If you’re raising multilingual children, it’s easy to feel like we aren’t doing enough for each language or any aspect of parenting, really. For reassurance, I’ve gathered these facts about raising bilingual children that parents like myself need to hear.

My kids have been acquiring English and Chinese languages for the past decade, but we had to drop Korean. Despite countless obstacles, we’ve celebrated surprising language milestones with both children.

However, my daughter has long surpassed my Chinese fluency and literacy, and I still feel the heartbreak of pausing Korean.

Despite all this, I’ve decided to stop worrying and have faith in encouraging my kids to embrace minority languages. I redirect my energy to my reason for raising bilingual children and reassuring facts about our efforts.

7 Reassuring Facts About Raising Bilingual Children

1. You can start and stop anytime

You aren’t late, and you’re exactly where you need to be.

For each family, the right time to start raising bilingual children is different because our circumstances are unique.

Some mothers and fathers have read all of the bilingual parenting books before their kids were born.

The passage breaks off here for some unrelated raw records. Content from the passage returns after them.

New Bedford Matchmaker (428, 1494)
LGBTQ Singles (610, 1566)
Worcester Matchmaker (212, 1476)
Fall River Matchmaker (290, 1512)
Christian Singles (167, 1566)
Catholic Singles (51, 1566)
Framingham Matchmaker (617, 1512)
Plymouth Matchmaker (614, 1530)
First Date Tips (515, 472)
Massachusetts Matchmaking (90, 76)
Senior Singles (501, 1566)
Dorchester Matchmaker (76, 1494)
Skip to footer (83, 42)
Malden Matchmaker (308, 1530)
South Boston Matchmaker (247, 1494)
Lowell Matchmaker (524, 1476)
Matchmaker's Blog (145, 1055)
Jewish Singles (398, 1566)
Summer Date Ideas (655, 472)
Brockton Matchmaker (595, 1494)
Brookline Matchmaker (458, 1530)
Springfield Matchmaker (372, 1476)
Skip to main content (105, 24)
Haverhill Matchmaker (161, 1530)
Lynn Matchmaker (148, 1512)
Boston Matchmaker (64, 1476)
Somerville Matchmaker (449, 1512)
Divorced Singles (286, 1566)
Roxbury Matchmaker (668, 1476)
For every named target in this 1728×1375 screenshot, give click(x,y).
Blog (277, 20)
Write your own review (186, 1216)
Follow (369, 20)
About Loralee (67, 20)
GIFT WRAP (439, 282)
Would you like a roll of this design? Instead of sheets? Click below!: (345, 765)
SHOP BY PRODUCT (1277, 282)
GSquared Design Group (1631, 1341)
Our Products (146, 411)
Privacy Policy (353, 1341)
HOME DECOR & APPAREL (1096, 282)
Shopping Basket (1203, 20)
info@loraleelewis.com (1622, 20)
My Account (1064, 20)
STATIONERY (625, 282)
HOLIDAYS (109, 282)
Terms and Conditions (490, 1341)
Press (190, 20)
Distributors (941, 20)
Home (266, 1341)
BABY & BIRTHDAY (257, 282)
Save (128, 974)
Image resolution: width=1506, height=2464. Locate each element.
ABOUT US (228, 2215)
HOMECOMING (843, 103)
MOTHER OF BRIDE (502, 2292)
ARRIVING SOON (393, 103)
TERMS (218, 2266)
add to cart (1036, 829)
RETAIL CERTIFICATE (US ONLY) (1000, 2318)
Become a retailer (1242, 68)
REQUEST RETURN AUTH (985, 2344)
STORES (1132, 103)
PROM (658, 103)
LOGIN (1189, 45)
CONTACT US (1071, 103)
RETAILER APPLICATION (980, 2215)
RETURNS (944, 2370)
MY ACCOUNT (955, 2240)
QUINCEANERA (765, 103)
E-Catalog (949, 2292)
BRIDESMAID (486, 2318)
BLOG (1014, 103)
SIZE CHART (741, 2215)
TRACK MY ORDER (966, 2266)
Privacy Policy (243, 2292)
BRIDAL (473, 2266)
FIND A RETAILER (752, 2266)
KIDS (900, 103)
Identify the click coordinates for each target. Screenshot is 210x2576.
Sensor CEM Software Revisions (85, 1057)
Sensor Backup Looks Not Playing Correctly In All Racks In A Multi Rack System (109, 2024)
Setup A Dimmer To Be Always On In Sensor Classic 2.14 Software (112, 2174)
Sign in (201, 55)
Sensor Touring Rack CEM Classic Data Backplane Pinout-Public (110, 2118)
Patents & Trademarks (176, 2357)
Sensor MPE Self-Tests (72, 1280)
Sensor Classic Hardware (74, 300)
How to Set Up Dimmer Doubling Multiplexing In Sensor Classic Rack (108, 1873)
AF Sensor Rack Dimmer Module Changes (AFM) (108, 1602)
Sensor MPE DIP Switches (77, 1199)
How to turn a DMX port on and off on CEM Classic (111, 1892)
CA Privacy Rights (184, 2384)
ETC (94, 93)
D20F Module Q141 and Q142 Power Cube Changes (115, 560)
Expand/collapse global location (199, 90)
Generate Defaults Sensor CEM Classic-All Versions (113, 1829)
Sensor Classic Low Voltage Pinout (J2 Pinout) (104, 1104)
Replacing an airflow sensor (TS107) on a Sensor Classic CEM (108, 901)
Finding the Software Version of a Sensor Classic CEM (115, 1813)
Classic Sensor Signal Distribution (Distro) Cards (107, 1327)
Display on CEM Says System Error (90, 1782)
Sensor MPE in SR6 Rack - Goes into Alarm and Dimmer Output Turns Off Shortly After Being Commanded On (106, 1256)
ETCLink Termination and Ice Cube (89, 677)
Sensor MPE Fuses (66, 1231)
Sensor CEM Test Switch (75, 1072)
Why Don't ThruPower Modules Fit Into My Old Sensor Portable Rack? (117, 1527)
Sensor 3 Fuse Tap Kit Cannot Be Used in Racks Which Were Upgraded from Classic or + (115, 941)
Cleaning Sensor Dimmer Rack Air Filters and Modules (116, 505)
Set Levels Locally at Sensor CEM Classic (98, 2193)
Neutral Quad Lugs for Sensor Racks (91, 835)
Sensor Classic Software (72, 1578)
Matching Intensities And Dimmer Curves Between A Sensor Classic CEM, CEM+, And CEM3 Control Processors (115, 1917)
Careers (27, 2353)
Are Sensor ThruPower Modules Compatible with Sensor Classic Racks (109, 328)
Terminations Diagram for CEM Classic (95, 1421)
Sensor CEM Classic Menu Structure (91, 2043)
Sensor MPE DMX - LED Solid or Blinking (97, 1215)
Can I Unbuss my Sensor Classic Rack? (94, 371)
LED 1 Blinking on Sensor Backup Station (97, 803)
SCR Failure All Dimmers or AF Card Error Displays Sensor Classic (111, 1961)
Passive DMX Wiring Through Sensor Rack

On the other hand, some people (like my husband) have no intention of starting.

Other families start their bilingual journey when a grandparent or nanny cares for the child or attends immersion school.

Immigrant parents like mine gave up on teaching a second language, but many adults in our generation are learning a “new” language with their children.

God plans everything, and language opportunities will come at the right time.

And when your kids aren’t acquiring other languages, they learn other important skills.

Try this: 5 Things Parents Should Do When Raising a Bilingual Baby

2. Every step is necessary

Raising bilingual children is a marathon. There are no shortcuts.

That means you can’t watch Chinese Disney movies and Korean cartoons all day and expect your child to be fluent and social without adverse effects.

Just as it takes a baby a year to take her first steps and say her first words, a great deal of interaction and consistency normally precedes bilingual milestones.

Acquiring two or more languages is supposed to take more time and effort than one!

3. You decide how far to go

You and your spouse determine what goals are reasonable and affordable for your family. Maybe your children are world-schooling, or perhaps they’ve never left the state.

Some kids will become fluently bilingual and bi-literate, and others might retain a few common greetings.

4. Being bilingual is normal

Raising bilingual and multilingual children is common worldwide. Around half of the world’s population can speak two or more languages.

No matter how awkward it might feel to speak minority languages in public, habits develop with practice and time.

When you confidently speak minority languages to your children around monolingual friends, you help normalize diversity and empower other multilingual families to do the same.

5. Language mixing is normal for bilingual children

My kids and yours will mix languages.

They will reply in a different language.

When it comes to raising bilingual children, this is par for the course.

While we should consistently optimize their minority language skills with these various speaking strategies, the other language(s) are part of them.

To encourage the minority language, you can recast mixed sentences. However, concern and punishment are unnecessary because language mixing is common and normal.

6. Bilingual exposure is good for the community

Regardless of how far you go on this bilingual parenting journey, language exposure has the potential for positive changes.

Learning a language – even a few words – brings awareness to cultures with diverse customs, ideas, and perspectives.

When our children hear more languages, they’ll realize that we all have different accents worth listening to.

In addition, bilingualism is associated with cognitive advantages, such as memory retention, multitasking skills, attention control, and problem-solving.

7. You deserve grace

Grace-filled facts about raising bilingual children

Raising bilingual children is not easy, especially if you live in a monolingual community.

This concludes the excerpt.